This concept continued unabated until fairly recent times. In the United States, the first significant government program to help with care of an older adult (this is sort of a stretch) was the act which created the Social Security Administration in 1936. FDR set up mechanisms so that there would be funds available to care for older adults. The older adults could access them when they turned 65.
In 1965 Medicare was begun to vastly increase the amount of medical care given to elders. Note none of this money was ever devoted to paying family caregivers, as it was still conceived as not being in government’s assigned duties.
The Medicaid program was created by the same act in 1965, but wasn’t really extended to the elderly in any significant way until 1972, when SSI (elderly welfare recipients) were automatically included in Medicaid.
The only purpose for Medicaid was to pay nursing home costs for poor elderly people; nothing else. Finally, in 1981 came the Home and Community Based Waiver program which allowed Medicaid to pay for some people to leave nursing homes and return to their homes (or to assisted living, which cost less than nursing homes) with caregivers. It was a small program started on a trial basis. That basically leads us to where we are today.
Medicaid is a federal government program (meaning that the federal government pays over half of the costs of the program) but is administered by the states.
There are “core” rules and regulations that each state must adhere to, but states are free to deviate or experiment a little with the approval of the federal government. That is why you will find differences in rules and programs from state to state.
For example, a “core” rule is that a single individual cannot have more than $2,000 in total assets (not counting the values of their home and one car) to be eligible for Medicaid.
Another “core” rule is that they have to have income at or below the poverty level, as defined every year by the federal government. The federal government intended Medicaid to be for “poor” people, not the middle class.
In recent years, Medicaid is trying to cut costs where it can (I didn’t say it is cutting costs, but that it is trying to). Because it is always cheaper for the government to pay for assisted living or for a certain number of hours a week for caregivers to come in rather than for nursing home costs, those types of programs have grown a little. But those programs remain a very small proportion of total Medicaid payments.
I will give you some examples from Texas, where I live, because those are the rules that I know best. Keep in mind that the rules may not be exactly the same in your state, but chances are that they are similar.
Elders now can have income up to 300% of the federal poverty level and still qualify for Medicaid to pay for nursing homes. It sounds like a lot of money, but really it isn’t.

What you will do =>
1 – Reproduce the part of the passage on Medicaid and elder care that opens with the words containing "This concept continued" and closes with "government’s assigned duties.".
2 – Carry the passage on Medicaid and elder care forward from its last sentence.

Given material =>

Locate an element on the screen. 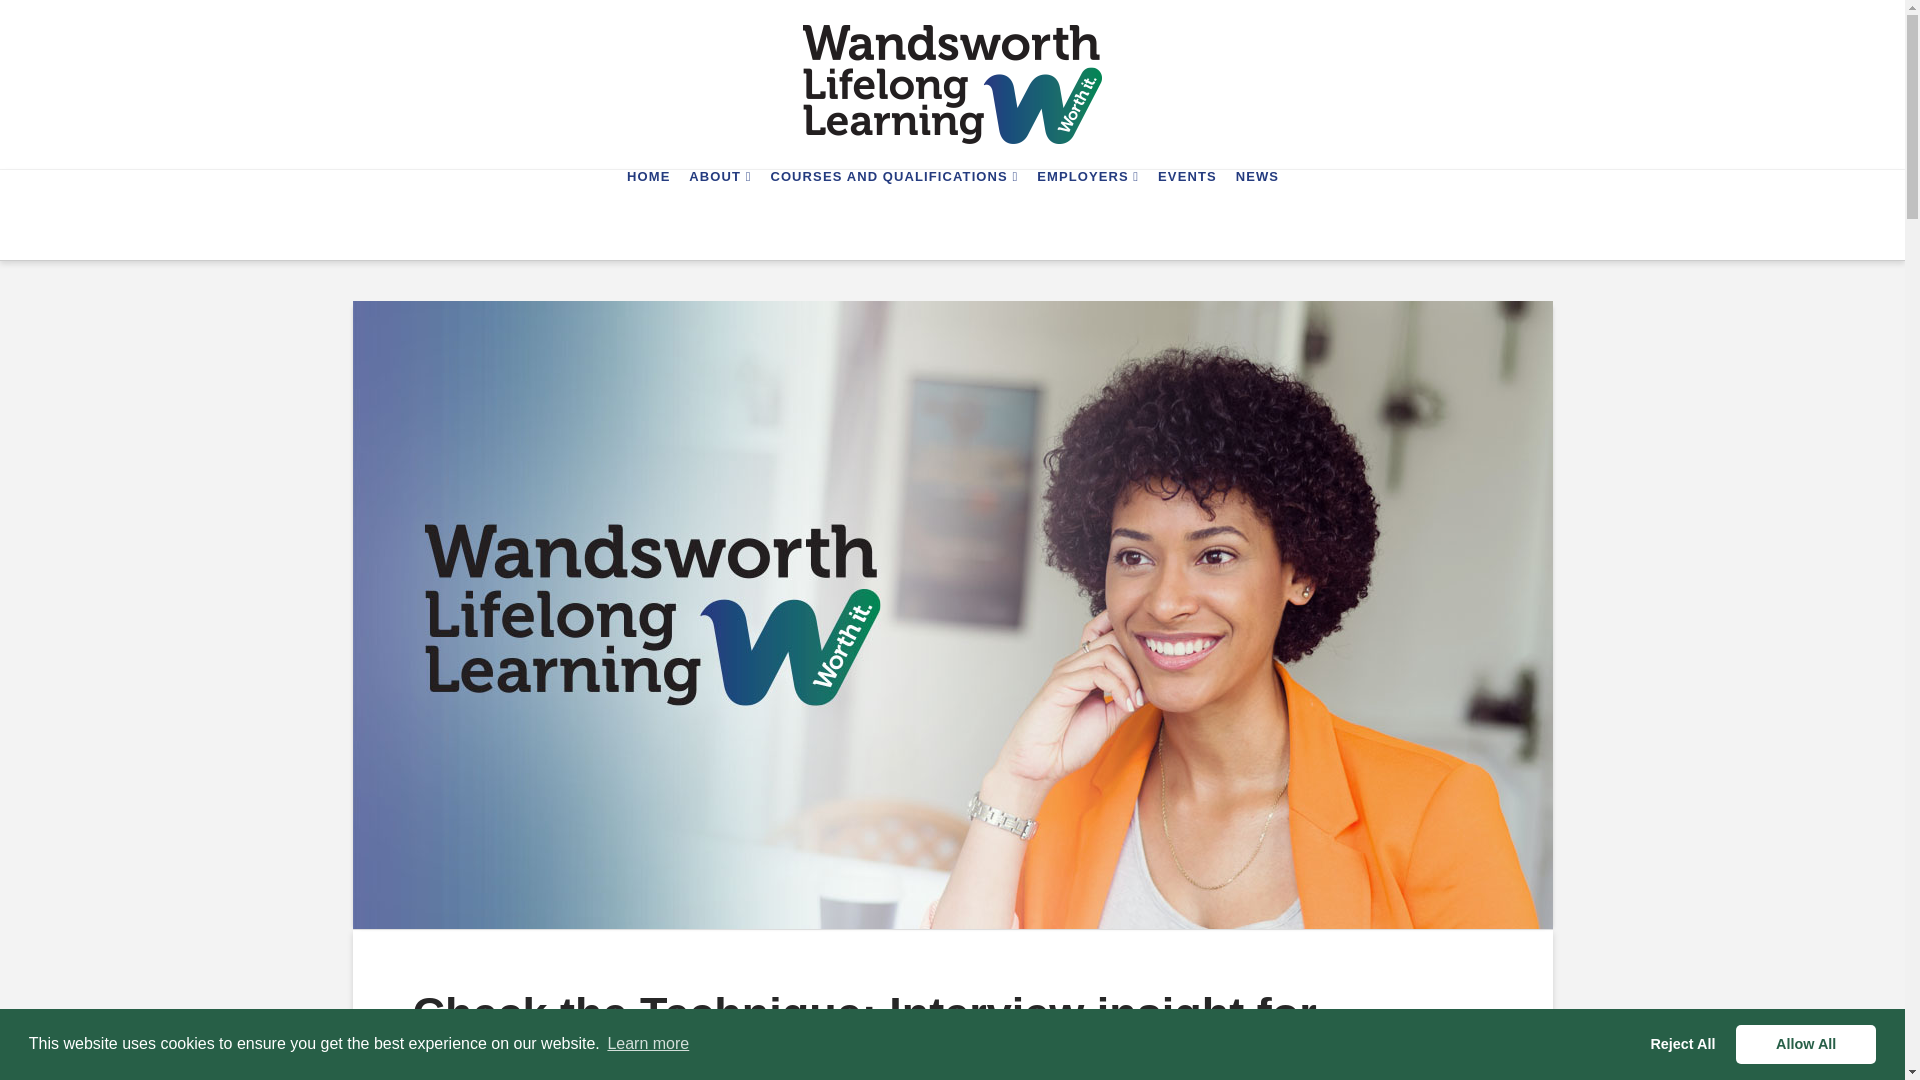 This screenshot has width=1920, height=1080. Learn more is located at coordinates (648, 1044).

Response list =>
1 –
This concept continued unabated until fairly recent times. In the United States, the first significant government program to help with care of an older adult (this is sort of a stretch) was the act which created the Social Security Administration in 1936. FDR set up mechanisms so that there would be funds available to care for older adults. The older adults could access them when they turned 65.
In 1965 Medicare was begun to vastly increase the amount of medical care given to elders. Note none of this money was ever devoted to paying family caregivers, as it was still conceived as not being in government’s assigned duties.

2 –
There is an “interest list” of people on Medicaid waiting to be on the Community Based Alternative Waiver program. For people on Medicaid and not in a nursing home (i.e. cared for by relatives at home) the wait is about two years. People on Medicaid in nursing homes who want to go home or to assisted living, are added to the top of the interest list, not the bottom. After all, the purpose is to take people out of nursing homes, if possible.
Texas pays for 40 hours a week of caregiving, and the caregiver cannot be a relative. The caregiver comes from home care agencies that contract with the state. I’m guessing that Vermont runs their Community Based Alternative Waiver program, slightly differently, allowing relatives, (but not the spouse) to be paid after getting a certain amount of training and contracting with the state to do the care. Always paperwork when you deal with the state- right? At least that’s what I read when I looked over Vermont’s Medicaid rules. Remember all this is in relation to POOR people, not the middle class.
Will the middle class ever be paid to caregive their loved ones in the United States? I, for one, doubt it. The United States has never defined the Federal Government’s role as providing care giving for elders, except for the poor. Advocating for this benefit is good. It may get it put on the “interest list” for additional benefits. Others may disagree with my opinion. I’m just saying…
Carole Larkin MAG, CMC, DCP, EICS is a geriatric care manager who specializes in helping families with Alzheimer’s and related dementias issues. She also trains caregivers in home care companies, assisted livings, memory care communities, and nursing homes in dementia specific techniques for best care of dementia sufferers. ThirdAge Services LLC, is located in Dallas, TX.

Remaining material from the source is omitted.